China’s Forced Organ Harvesting Subject of Nursing Professionals’ Concern

Industry experts outlined the practice at the first online summit to bring awareness to the issue.

QUICK FACTS:
  • The Nurses Summit on Combatting and Preventing Forced Organ Harvesting was held earlier this month by the Academy of Forensic Nursing (AFN) and Doctors Against Forced Organ Harvesting (DAFOH).
  • The summit focused on forced organ harvesting taking place at the hands of the Chinese Communist Party (CCP) and informed the public about the practice that has gone on since 2006.
  • The panel included two witnesses from China, one of whom was a survivor of torture at a Chinese labor camp, the other lost her father at the hands of the CCP.

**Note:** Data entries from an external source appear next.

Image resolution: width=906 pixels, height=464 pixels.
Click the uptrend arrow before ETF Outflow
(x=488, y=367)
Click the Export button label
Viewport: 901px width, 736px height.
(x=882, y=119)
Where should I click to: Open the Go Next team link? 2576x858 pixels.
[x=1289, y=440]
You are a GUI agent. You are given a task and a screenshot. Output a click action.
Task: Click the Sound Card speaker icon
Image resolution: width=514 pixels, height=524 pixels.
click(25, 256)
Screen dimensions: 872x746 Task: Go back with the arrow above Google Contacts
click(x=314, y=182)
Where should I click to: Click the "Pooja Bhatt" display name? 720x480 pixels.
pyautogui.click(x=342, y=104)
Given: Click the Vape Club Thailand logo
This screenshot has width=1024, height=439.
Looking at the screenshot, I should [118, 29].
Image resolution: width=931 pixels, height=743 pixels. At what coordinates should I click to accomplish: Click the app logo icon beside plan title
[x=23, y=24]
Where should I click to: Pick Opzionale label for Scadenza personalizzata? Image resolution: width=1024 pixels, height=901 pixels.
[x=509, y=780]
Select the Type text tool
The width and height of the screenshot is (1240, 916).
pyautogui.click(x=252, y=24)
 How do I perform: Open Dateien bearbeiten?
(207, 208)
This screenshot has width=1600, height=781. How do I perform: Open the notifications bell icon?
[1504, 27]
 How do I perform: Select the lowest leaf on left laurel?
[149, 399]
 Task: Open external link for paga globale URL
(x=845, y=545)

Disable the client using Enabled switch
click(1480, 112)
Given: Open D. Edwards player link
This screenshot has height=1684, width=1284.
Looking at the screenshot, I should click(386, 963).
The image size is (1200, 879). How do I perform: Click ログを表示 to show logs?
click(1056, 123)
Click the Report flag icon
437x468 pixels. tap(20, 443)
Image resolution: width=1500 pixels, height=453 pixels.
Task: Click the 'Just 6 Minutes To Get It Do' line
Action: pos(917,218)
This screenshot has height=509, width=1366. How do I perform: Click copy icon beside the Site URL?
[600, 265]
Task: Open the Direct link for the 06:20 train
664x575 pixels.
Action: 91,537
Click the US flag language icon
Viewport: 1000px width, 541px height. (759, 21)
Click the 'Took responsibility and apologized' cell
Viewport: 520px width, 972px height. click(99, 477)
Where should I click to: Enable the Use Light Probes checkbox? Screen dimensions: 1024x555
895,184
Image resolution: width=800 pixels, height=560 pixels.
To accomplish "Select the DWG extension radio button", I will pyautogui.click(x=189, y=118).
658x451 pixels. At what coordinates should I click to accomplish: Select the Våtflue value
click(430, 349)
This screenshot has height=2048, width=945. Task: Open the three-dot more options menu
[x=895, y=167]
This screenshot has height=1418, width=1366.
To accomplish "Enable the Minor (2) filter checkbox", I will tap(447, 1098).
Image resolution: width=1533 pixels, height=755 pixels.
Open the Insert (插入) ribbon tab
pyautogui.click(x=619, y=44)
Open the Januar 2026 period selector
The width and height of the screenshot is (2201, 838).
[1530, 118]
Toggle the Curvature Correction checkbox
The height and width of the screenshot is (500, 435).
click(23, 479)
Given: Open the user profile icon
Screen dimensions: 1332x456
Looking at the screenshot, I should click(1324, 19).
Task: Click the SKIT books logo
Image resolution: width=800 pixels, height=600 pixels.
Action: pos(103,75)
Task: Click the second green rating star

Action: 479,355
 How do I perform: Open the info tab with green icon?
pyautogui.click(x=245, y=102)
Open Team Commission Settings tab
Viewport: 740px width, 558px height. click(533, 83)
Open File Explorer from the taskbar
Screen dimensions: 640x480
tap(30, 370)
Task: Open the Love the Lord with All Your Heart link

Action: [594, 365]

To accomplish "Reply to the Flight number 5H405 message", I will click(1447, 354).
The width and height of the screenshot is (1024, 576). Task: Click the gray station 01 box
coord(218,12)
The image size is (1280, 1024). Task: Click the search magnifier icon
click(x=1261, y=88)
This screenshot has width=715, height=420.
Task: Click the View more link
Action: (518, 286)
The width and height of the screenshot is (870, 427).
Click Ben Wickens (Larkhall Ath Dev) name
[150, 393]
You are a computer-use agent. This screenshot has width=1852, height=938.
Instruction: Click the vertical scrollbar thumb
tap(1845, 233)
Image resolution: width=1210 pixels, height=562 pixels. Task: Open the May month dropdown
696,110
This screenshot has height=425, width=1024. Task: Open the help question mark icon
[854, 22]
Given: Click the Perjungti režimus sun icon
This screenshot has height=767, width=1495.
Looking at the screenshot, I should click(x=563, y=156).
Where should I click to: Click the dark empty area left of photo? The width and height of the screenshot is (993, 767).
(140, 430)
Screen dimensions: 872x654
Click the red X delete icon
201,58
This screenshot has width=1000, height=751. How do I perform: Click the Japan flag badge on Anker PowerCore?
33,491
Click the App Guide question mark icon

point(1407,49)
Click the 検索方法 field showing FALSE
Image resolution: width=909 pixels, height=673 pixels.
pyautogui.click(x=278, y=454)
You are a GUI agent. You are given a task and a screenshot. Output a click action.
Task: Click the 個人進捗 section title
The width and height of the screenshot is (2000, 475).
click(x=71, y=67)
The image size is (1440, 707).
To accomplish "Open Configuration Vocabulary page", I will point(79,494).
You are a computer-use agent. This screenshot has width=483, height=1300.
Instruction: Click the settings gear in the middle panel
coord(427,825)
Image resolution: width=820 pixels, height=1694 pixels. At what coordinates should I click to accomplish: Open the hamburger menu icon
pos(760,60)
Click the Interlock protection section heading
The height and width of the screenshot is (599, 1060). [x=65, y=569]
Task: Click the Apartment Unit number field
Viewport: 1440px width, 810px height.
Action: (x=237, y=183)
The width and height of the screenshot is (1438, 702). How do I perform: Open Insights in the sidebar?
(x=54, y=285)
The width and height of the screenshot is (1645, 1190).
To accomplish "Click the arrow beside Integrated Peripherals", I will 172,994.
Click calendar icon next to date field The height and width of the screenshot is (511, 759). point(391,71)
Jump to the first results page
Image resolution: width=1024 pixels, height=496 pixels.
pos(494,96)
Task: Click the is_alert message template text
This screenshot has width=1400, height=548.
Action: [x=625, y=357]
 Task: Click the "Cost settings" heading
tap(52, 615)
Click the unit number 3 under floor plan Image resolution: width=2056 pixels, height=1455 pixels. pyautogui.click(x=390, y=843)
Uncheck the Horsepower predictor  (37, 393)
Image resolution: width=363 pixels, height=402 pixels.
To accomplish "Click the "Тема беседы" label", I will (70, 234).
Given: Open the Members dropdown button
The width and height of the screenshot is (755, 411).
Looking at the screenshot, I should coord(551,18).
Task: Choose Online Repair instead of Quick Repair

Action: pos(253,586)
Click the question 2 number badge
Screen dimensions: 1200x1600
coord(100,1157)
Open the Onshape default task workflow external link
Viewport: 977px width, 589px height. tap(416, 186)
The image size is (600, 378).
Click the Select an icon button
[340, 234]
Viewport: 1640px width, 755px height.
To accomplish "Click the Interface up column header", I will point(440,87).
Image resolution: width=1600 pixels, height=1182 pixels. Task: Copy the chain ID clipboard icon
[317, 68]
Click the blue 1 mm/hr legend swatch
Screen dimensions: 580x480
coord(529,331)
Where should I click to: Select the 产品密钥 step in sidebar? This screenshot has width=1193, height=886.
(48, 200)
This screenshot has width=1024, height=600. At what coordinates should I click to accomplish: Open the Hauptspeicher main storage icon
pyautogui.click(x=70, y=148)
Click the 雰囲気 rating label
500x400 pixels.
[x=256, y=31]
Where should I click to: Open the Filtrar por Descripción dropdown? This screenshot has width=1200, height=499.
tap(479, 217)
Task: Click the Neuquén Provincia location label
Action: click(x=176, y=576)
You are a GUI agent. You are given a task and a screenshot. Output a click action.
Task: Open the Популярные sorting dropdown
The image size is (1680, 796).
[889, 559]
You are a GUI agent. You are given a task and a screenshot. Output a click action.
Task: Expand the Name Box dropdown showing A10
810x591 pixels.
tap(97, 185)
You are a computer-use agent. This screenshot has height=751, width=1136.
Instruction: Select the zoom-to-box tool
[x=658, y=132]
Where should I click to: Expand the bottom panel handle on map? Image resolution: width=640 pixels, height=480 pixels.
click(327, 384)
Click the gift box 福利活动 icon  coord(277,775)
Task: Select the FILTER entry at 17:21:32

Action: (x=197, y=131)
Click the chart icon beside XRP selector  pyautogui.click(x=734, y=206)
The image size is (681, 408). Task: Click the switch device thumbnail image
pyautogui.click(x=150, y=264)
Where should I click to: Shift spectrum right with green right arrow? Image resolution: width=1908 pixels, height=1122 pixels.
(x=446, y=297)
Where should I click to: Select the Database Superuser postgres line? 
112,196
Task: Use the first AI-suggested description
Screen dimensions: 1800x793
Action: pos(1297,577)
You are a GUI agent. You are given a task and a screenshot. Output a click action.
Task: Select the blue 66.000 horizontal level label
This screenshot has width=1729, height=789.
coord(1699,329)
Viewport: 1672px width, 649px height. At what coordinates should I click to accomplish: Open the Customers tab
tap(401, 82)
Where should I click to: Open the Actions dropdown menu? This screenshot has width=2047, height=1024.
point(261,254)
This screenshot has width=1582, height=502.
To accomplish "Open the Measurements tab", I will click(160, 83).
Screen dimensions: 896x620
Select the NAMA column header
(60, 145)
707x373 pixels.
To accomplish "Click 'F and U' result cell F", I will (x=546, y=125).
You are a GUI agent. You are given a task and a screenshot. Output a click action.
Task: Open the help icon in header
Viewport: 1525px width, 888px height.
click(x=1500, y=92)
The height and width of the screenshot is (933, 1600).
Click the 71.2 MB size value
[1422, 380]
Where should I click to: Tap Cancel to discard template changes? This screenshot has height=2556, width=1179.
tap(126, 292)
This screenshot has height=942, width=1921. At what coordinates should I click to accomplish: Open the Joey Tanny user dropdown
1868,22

  • According to experts, the practice is managed by police and carried out with military involvement.
EXPERT’S COMMENTS:
  • Deborah Collins-Perrica, director of nursing affairs at DAFOH and host of the Nurses Summit, told journalists, “Through the summit, we aim to inform and inspire nurses and the public. The seemingly ‘far away’ problem of the Chinese regime’s forced organ harvesting is very much ‘close to home,’ and we as nurses have the knowledge and responsibility to stand up against it.”
  • “In China, the practice [of forced organ harvesting] is approved and sponsored by the government” and is “managed by the police and with military oversight,” Collins-Perrica said.
  • China’s organ transplant trade, sometimes called “organ tourism,” has become “one of the world’s most profitable” industries and is believed to generate a billion dollars a year for the CCP.
  • Collins-Perrica also quoted the China Tribunal, an independent London-based tribunal, who investigated the practice and confirmed that persecuted Falun Gong practitioners are a major organ source.
  • Collins-Perrica implored her colleagues to take whatever action they can to raise awareness of, combat, and end this crime against humanity: “I am a psychiatric nurse of 30 years. When it comes to forced organ harvesting, after hearing about this, meeting victims, and hearing their stories, I am an activist … I cannot be silent.”
BACKGROUND:
  • China has set up roughly 110 police stations around the world, including a number of stations in major cities in the United States.
  • A new report indicates these stations are being used to blackmail suspects into returning to China to face criminal charges, which breaches extradition laws in the United States and abroad.
  • “’Persuasion to return’ methods plays an integral part of China’s Fox Hunt operation – run by the Chinese Ministry of Public Security (MPS) – which is one of several components of the wider Sky Net operation overseen by the National Supervision Commission (NSC),” the report stated.